Hoje me bateu um desejo de escrever, seja qualquer besteira, seja qualquer coisa séria. Desejo este que pensei estar adormecido, assim como meu desejo de viver. Mas esta manhã o sol amanheceu ainda mais bonito, e o céu azulado como jamais o vira. Sinto, dentro de mim que o mundo, a natureza me diz para acordar, para sair deste doloroso sono e retomar a minha caminhada, mesmo que tenha que cruzar montanhas. Mesmo que haja muros diante de mim.

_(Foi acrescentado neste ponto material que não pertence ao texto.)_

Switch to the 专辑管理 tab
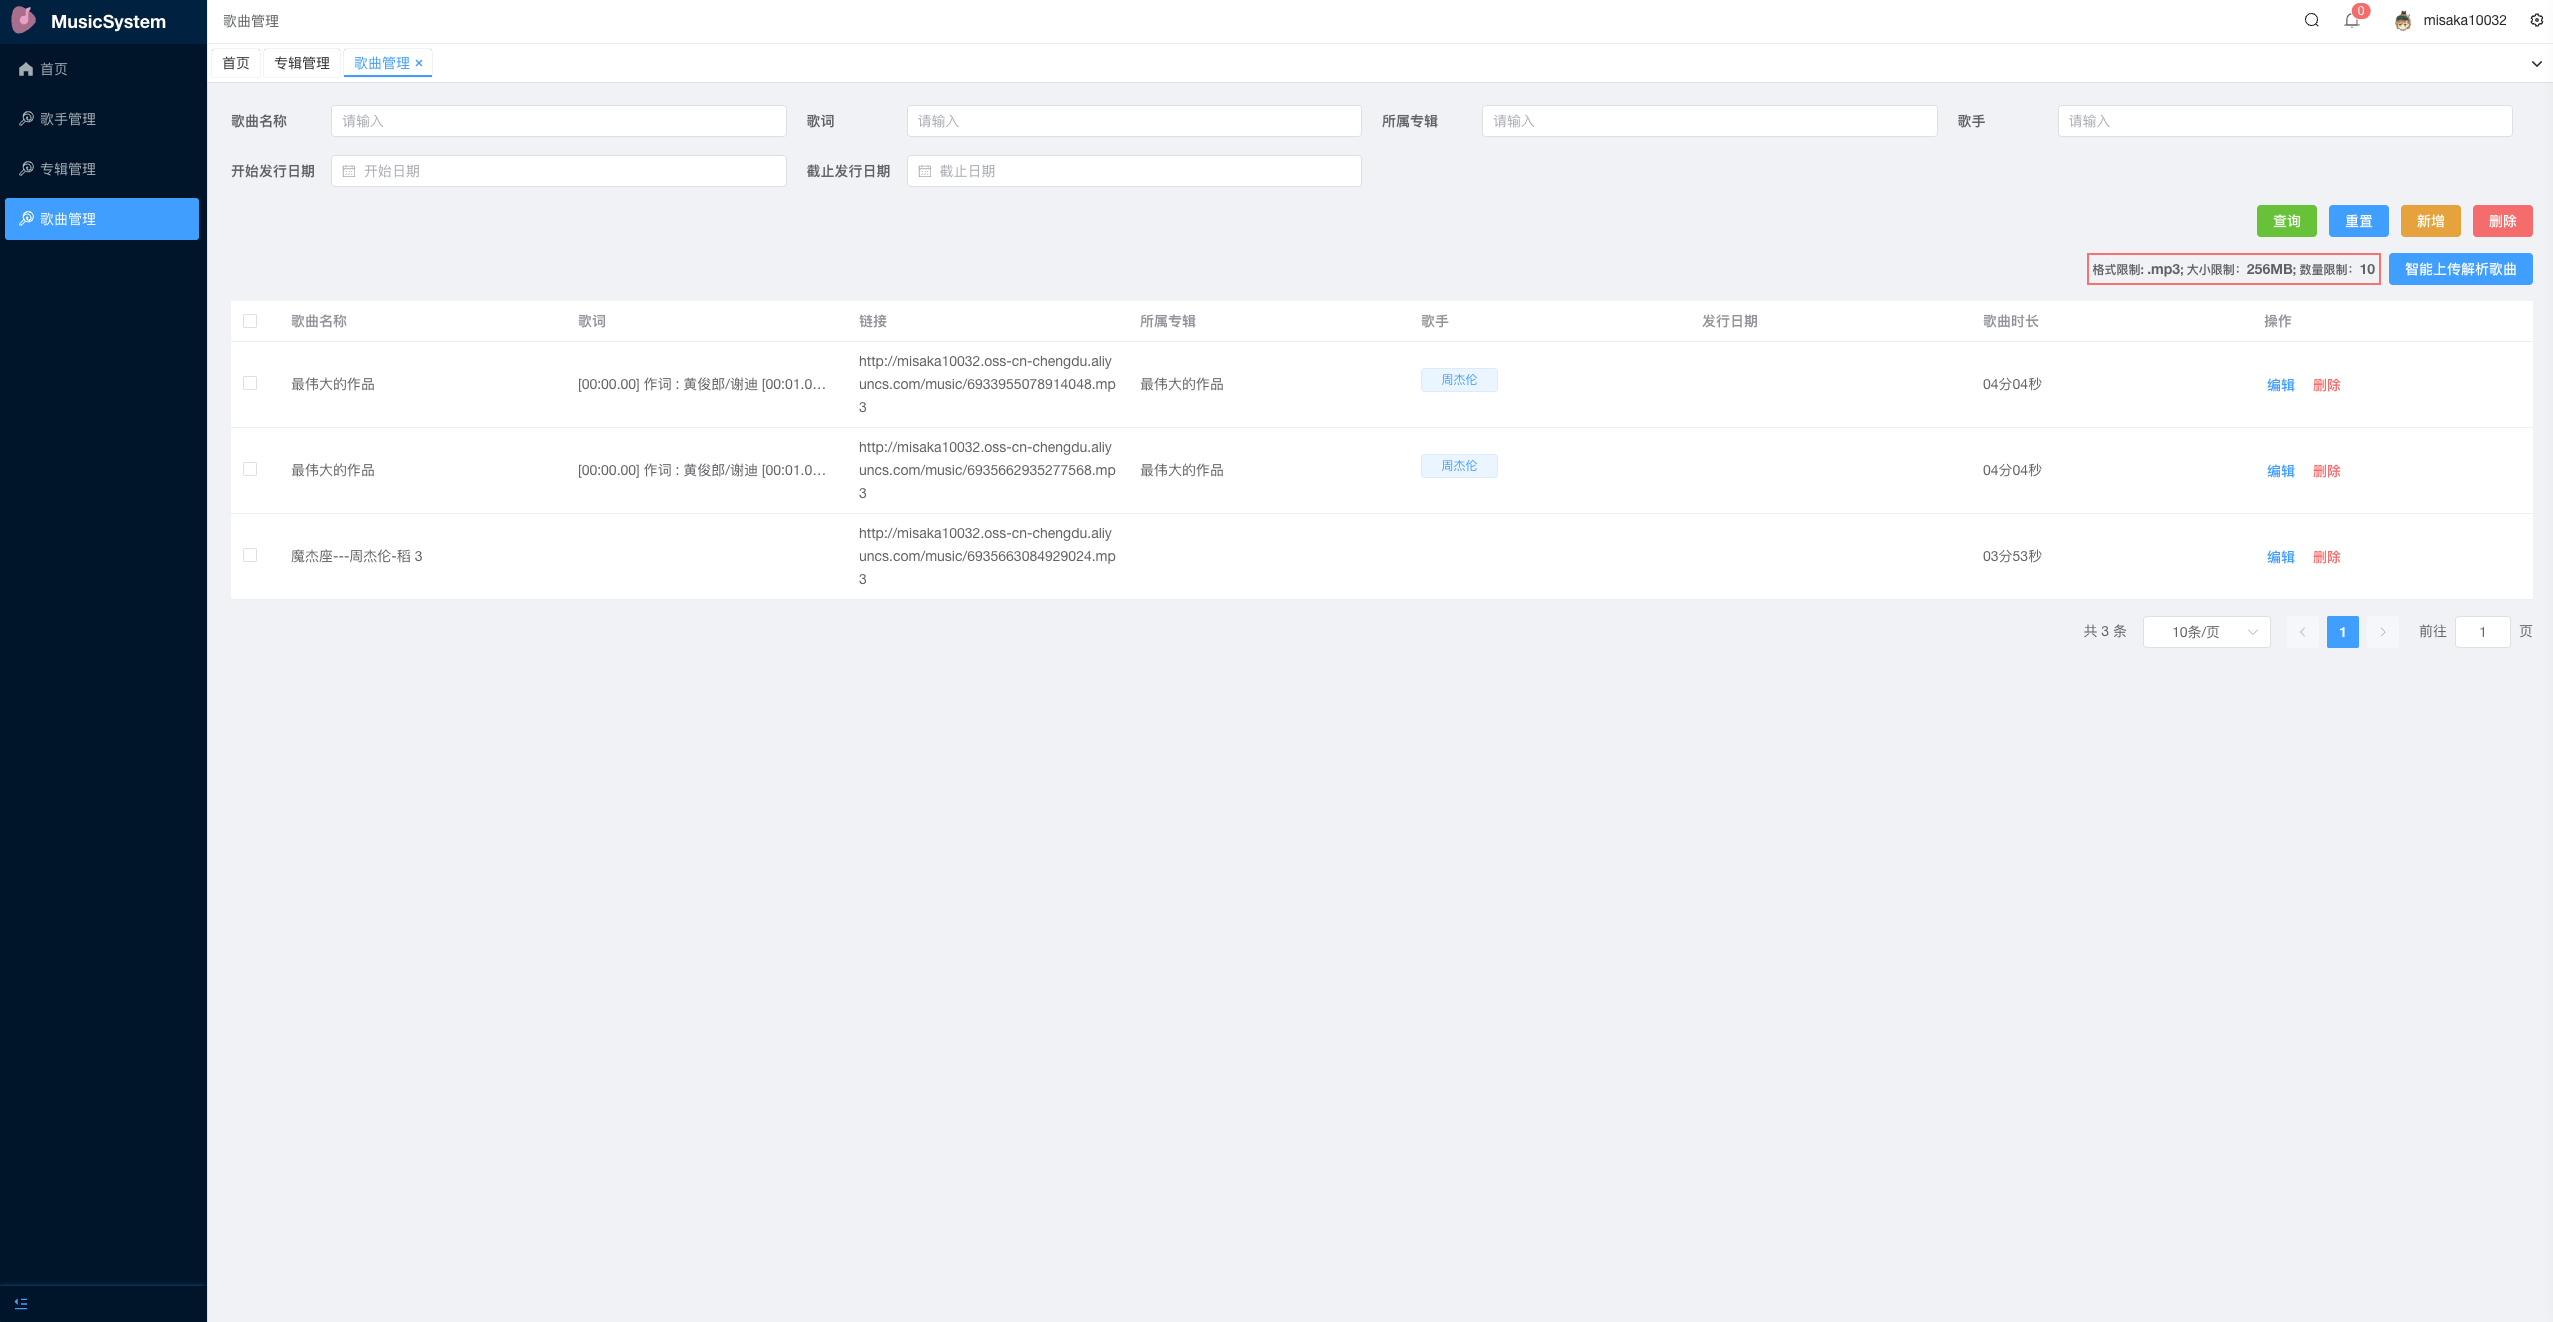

Levanto-me da cama, coloco as lentes, lavo o meu rosto e subo até a cozinha. Percebo o delicioso cheiro de café, e conformo me aproximo do fogão, ele aumenta, aguçando o meu vício, e sigo quase que instintivamente atrás de uma xícara, para então derramar dentro dela este líquido marrom que tanto aprecio.
Sento-me na varanda, como estivesse numa ladeira. Mas desta vez sei que não despencarei. Acendo um cigarro e o fumo, tomando meu café.
Estou ansiosa, tenho tanto a expressas, tanto a dizer, porém ainda não inventaram as palavras necessárias. E, infelizmente, me sento aqui a aguardar a minha próxima recaída, como o metereologista que prevê a tempestade a caminho.